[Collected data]
-*-*-

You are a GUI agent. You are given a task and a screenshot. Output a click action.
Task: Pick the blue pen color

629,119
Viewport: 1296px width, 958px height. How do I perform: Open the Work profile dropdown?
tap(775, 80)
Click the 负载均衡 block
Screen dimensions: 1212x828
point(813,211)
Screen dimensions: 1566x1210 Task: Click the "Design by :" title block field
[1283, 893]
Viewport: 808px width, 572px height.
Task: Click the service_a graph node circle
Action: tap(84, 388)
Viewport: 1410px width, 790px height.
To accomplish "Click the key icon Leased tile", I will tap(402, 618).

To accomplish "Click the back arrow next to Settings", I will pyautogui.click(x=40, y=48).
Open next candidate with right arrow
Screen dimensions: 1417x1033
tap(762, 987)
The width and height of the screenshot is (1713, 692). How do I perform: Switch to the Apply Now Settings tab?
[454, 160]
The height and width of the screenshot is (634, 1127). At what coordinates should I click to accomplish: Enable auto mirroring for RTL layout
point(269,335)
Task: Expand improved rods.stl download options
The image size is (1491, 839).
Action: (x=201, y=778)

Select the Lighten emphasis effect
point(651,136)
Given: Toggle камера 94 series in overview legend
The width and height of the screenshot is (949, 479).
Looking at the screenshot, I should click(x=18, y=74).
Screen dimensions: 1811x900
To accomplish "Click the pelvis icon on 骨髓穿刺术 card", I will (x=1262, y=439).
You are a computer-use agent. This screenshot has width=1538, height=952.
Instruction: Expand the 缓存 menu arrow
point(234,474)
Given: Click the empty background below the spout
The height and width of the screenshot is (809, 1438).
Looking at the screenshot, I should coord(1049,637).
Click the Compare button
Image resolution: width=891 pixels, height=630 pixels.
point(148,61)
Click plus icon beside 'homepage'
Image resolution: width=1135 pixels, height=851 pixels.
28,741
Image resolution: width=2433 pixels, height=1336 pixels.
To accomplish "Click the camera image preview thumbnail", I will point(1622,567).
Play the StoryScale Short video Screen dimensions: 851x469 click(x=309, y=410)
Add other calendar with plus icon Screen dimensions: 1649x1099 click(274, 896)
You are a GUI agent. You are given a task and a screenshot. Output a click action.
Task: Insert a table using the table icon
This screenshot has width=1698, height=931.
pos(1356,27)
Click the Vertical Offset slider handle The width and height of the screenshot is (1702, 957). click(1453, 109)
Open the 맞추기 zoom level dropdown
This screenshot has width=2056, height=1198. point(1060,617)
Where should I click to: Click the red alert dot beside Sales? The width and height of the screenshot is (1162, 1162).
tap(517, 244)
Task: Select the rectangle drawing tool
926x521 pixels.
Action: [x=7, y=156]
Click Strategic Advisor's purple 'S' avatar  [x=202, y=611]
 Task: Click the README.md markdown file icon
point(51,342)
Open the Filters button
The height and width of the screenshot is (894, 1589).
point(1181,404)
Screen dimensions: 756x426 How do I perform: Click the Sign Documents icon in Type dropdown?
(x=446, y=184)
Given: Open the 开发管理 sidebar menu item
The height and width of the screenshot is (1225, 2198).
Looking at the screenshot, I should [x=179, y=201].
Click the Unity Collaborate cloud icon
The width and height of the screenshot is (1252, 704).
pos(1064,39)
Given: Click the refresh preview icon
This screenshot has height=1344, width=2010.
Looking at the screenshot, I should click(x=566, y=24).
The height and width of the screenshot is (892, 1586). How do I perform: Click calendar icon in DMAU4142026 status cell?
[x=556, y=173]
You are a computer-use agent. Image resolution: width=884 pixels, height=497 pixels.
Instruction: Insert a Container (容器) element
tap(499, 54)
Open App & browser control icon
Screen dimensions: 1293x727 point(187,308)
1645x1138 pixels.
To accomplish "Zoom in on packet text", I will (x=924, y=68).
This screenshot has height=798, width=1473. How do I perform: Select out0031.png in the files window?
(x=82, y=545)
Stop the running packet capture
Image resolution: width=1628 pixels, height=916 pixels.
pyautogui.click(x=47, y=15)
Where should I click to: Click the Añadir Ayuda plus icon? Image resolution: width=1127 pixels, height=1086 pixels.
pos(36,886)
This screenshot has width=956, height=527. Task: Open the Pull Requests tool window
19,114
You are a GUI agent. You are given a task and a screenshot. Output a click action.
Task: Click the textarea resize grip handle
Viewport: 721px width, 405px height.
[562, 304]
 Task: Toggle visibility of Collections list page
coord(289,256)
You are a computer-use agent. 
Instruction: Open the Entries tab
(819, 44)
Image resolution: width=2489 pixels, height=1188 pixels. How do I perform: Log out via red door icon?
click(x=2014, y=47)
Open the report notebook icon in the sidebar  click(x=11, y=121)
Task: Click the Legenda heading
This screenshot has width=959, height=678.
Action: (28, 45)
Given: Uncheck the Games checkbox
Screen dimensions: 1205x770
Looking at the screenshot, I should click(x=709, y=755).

-*-*-

> Your instructions: Each line above that contains the word "handle" should be returned.

> Response for this exercise:
Click the Vertical Offset slider handle The width and height of the screenshot is (1702, 957). click(1453, 109)
Task: Click the textarea resize grip handle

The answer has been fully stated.